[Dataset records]

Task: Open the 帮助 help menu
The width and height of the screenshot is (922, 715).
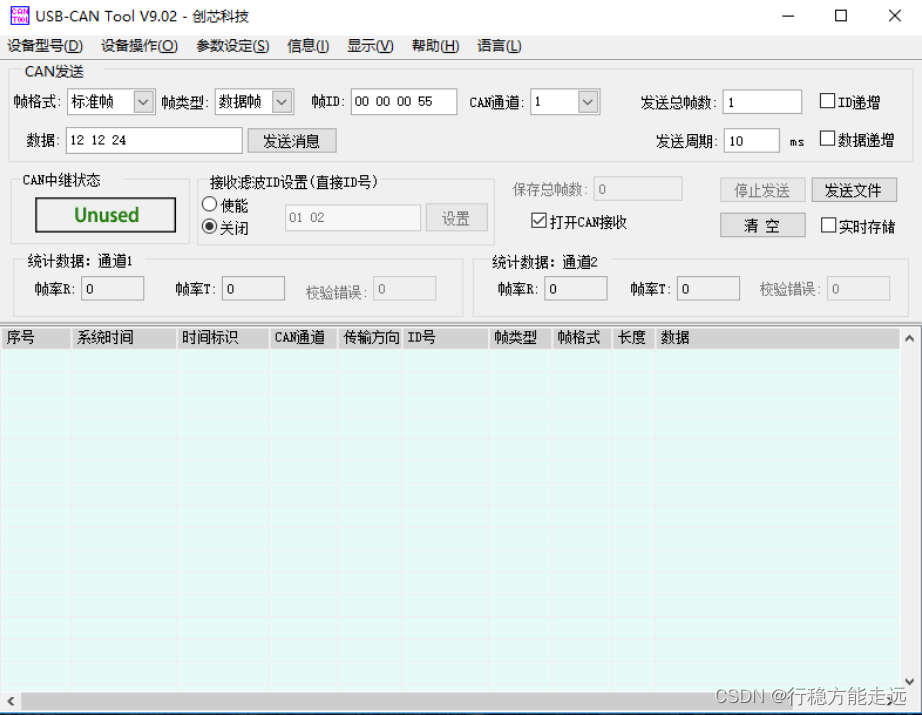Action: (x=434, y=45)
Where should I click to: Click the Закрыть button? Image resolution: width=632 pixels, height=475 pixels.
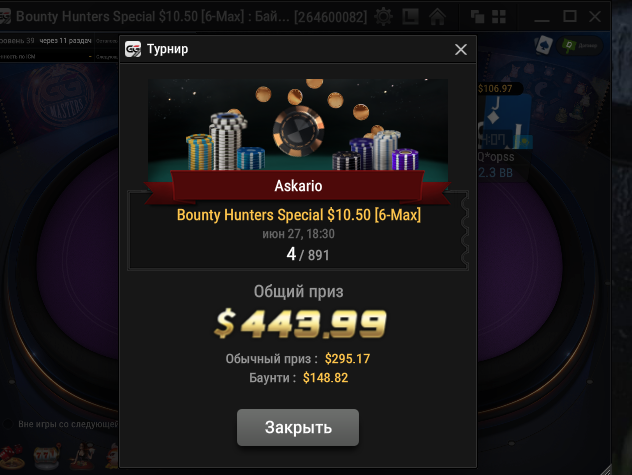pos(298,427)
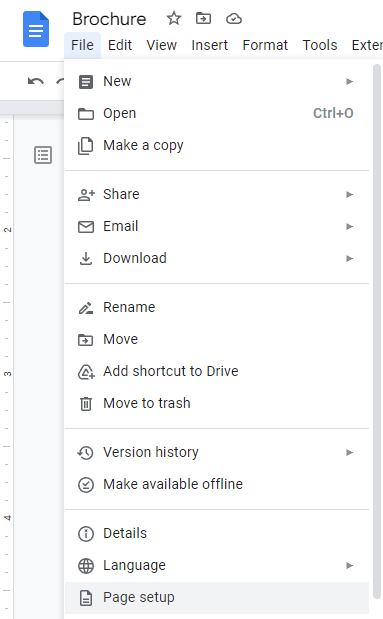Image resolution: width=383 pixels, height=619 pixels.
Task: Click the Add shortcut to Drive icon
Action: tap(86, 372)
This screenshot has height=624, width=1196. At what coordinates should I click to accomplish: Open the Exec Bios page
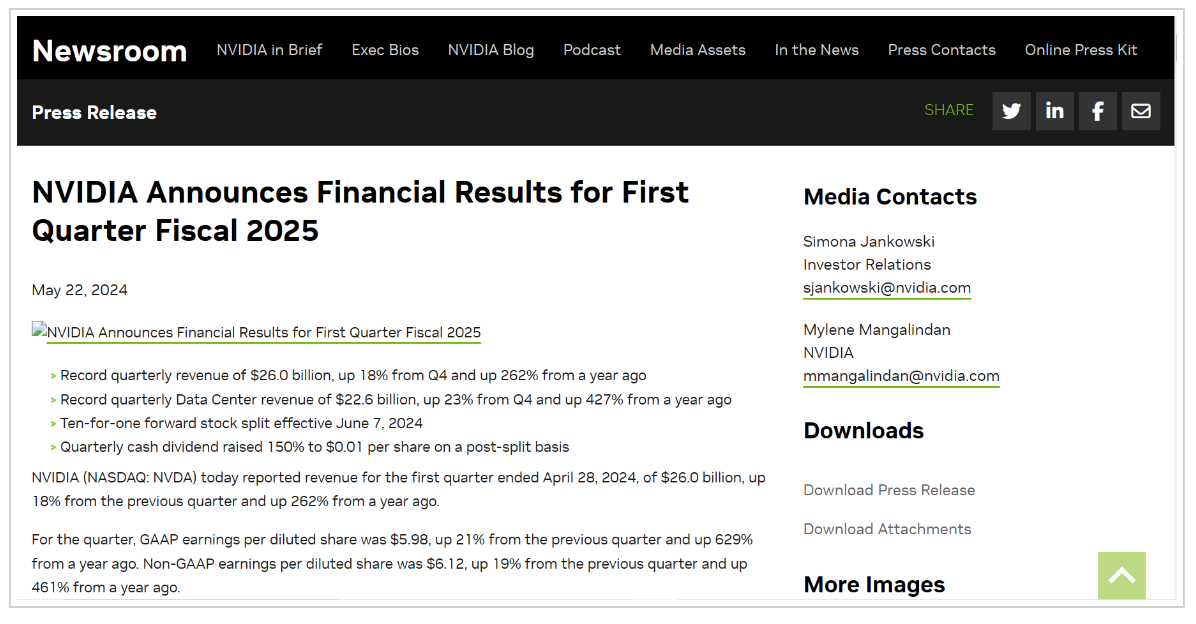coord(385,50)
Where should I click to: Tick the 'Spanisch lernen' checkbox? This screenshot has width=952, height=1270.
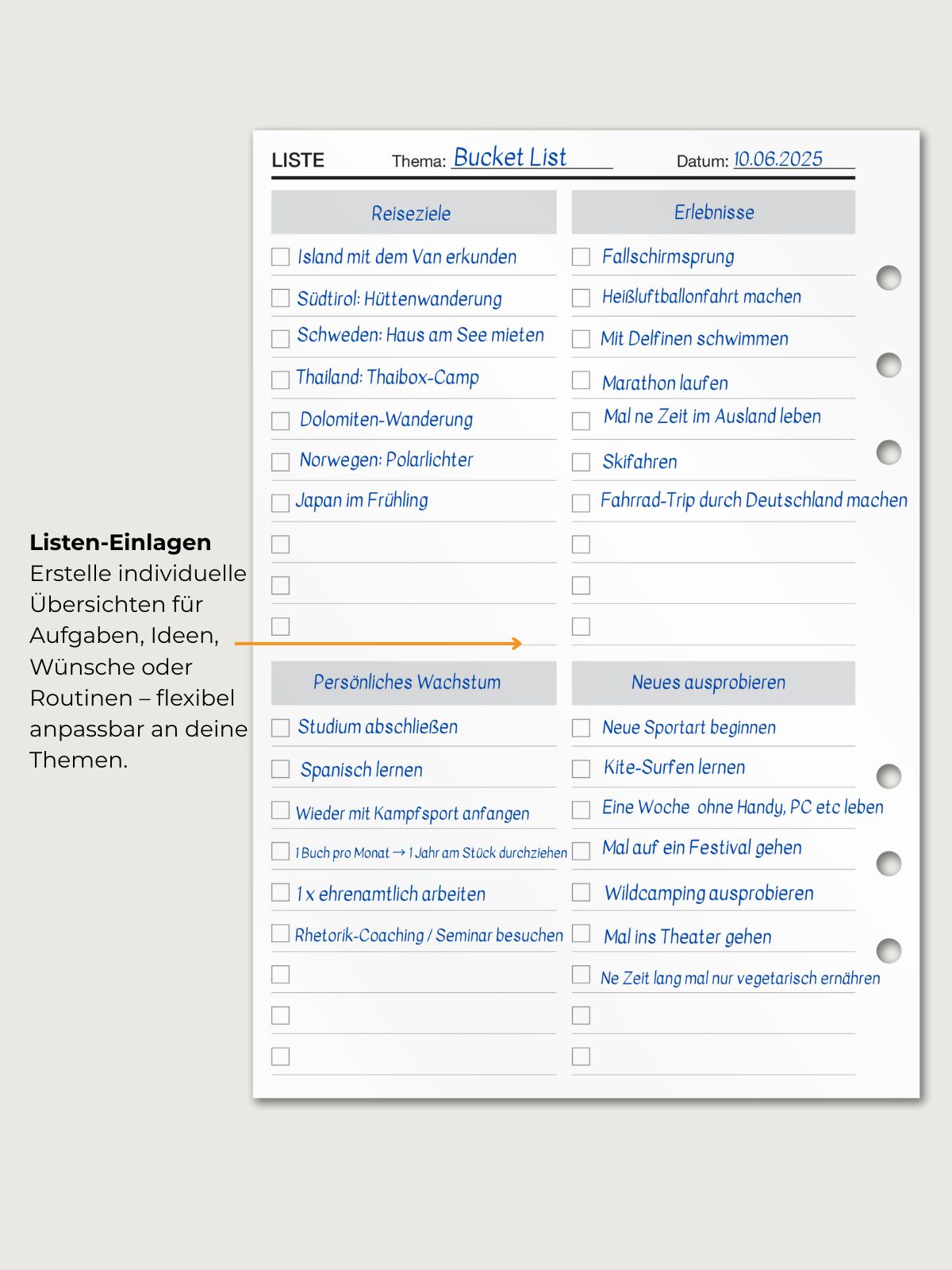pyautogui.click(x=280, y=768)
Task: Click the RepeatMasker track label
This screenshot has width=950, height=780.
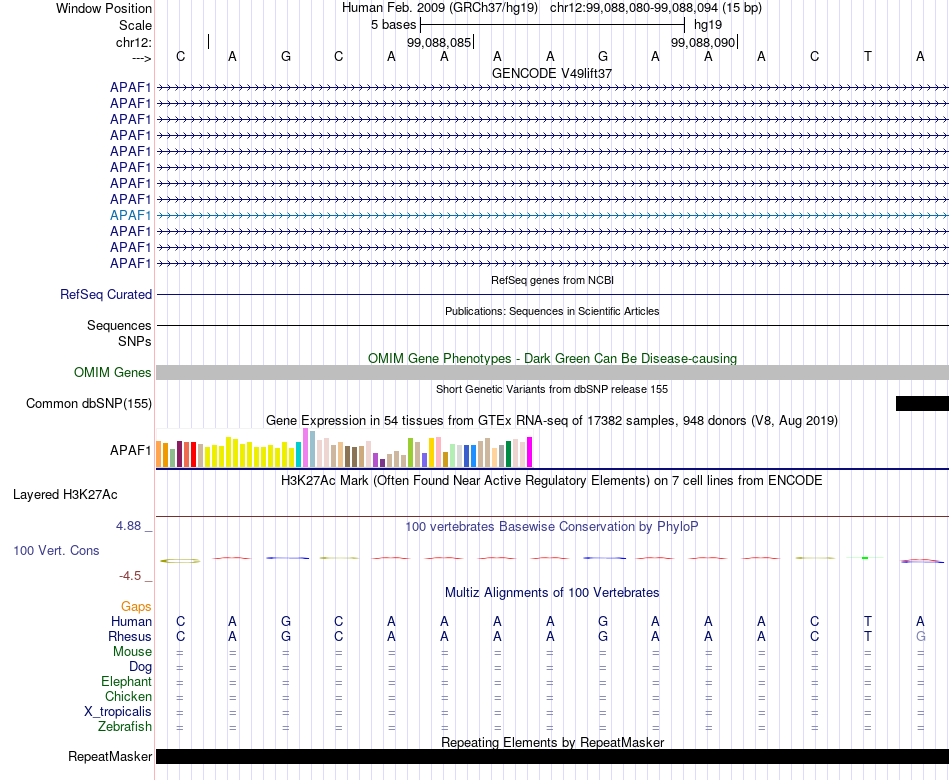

• [EXERCISE BRIEF]
Any picture among the entries must be skipped; copy all else exactly.

• [RESPONSE BELOW]
Task: Open the 帮助 help menu
The width and height of the screenshot is (922, 715).
Action: (x=434, y=45)
Where should I click to: Click the Закрыть button? Image resolution: width=632 pixels, height=475 pixels.
pos(298,427)
Image resolution: width=383 pixels, height=619 pixels.
Task: Click the Add shortcut to Drive icon
Action: tap(86, 372)
This screenshot has height=624, width=1196. At what coordinates should I click to accomplish: Open the Exec Bios page
coord(385,50)
Where should I click to: Tick the 'Spanisch lernen' checkbox? This screenshot has width=952, height=1270.
pyautogui.click(x=280, y=768)
Task: Click the RepeatMasker track label
This screenshot has width=950, height=780.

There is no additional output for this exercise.